After appearing in the 2016 Outnumbered Christmas Special on BBC One, at 17, Edgar-Jones was cast as Olivia Marsden in ITV's comedy drama Cold Feet alongside James Nesbitt. In 2018, she appeared as Jessica Timpson in Silent Witness, and in independent coming-of-age feature film Pond Life, directed by Bill Buckhurst. She was in the National Youth Theatre production of The Reluctant Fundamentalist. Edgar-Jones had a recurring role as Delia Rawson in 2019 BBC and HBO series Gentleman Jack. She played Emily Gresham for the first two seasons of War of the Worlds opposite Gabriel Byrne and Elizabeth McGovern.

=== 2020–present: Breakthrough and expansion ===
Edgar-Jones had been cast for the role of Jennifer "Jenny" in Indian-Telugu film RRR, however, she left the project in April 2019 citing personal reasons. In May 2019, it was announced that Edgar-Jones had been cast in the main role of Marianne alongside Paul Mescal as Connell in the Hulu and BBC Three series Normal People, an adaptation of the 2018 novel of the same name by Sally Rooney. Her performance was highlighted by critics, with Lucy Mangan of The Guardian writing that "Edgar-Jones captures all of Marianne’s intensity and acumen, her brittleness and damage". Jen Chaney of Vulture praised her chemistry with Mescal, writing that "Edgar-Jones and Mescal are called upon to delve into deeper wellsprings of trauma and both do so credibly, without succumbing to the temptation to oversell the drama". She was nominated for the Golden Globe Award, BAFTA Award, and Critics' Choice Award for Best Actress in a Limited Series.

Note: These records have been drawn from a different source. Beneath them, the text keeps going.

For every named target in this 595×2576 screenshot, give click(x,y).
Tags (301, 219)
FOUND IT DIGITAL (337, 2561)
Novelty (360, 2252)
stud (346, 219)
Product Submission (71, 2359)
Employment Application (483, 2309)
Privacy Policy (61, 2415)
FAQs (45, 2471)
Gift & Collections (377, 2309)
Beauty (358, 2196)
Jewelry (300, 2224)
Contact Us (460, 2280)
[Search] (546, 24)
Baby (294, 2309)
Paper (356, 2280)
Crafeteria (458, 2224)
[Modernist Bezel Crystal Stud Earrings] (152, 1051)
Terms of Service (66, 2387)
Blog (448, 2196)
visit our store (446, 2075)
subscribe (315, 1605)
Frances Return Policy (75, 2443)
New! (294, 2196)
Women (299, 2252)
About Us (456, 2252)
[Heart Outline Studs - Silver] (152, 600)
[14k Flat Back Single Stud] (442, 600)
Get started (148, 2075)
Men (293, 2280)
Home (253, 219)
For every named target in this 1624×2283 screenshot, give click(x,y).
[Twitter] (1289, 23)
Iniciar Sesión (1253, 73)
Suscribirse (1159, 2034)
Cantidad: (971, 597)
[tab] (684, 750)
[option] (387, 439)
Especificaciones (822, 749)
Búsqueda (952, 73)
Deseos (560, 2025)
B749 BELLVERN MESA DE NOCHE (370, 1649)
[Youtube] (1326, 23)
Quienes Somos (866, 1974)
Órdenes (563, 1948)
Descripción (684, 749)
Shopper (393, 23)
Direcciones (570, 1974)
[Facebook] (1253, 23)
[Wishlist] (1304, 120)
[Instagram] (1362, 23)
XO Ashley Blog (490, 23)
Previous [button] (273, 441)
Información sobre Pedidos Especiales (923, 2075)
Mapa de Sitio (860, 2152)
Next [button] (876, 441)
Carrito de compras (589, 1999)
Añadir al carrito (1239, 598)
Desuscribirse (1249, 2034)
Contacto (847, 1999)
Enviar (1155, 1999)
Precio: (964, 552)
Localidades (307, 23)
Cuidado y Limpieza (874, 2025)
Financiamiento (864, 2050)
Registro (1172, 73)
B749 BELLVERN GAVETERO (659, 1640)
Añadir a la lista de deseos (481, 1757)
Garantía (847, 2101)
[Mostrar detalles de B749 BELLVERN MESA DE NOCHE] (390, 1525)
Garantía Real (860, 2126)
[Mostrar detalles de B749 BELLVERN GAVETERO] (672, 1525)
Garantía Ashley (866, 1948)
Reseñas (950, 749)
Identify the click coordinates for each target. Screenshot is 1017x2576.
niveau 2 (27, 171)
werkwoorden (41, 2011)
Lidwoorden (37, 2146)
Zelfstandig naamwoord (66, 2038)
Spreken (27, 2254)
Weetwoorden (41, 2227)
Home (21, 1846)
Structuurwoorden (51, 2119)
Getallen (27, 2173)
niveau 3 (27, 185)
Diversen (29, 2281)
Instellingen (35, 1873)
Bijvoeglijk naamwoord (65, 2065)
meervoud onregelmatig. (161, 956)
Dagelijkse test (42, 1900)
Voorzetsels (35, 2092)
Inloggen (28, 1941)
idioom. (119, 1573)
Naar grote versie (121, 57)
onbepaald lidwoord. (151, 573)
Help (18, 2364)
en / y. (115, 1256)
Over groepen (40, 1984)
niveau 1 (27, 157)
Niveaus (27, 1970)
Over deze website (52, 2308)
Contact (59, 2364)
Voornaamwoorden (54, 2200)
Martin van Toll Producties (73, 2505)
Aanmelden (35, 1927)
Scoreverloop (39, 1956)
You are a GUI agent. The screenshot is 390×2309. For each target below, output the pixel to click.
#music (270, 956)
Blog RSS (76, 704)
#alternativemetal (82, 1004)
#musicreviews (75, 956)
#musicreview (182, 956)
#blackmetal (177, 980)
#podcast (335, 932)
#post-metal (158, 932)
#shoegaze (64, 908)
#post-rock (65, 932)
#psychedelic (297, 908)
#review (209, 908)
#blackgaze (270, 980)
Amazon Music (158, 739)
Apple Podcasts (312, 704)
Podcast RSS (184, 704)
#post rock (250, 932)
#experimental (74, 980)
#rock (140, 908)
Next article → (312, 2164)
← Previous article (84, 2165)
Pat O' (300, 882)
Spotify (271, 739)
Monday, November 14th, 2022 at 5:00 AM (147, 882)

Edgar-Jones starred in the February 2020 revival of Albion at the Almeida Theatre, which was recorded and later broadcast by the BBC that August. In her first post-Normal People project, she starred opposite Sebastian Stan in the thriller dark-comedy film Fresh, which premiered at the 2022 Sundance Film Festival. Natalia Winkleman of IndieWire wrote "Jones is an absorbing screen presence, taking a role that could’ve been played as dopey...inject[s] it with a quiet psychological intensity". Also in 2022, Edgar-Jones had the starring role in the film adaptation of Where the Crawdads Sing by Delia Owens. That same year she also starred alongside Andrew Garfield in Dustin Lance Black's FX on Hulu true crime miniseries Under the Banner of Heaven, an adaptation of Jon Krakauer's book of the same name. She was nominated for the Golden Globe Award for Best Supporting Actress – Series, Miniseries or Television Film.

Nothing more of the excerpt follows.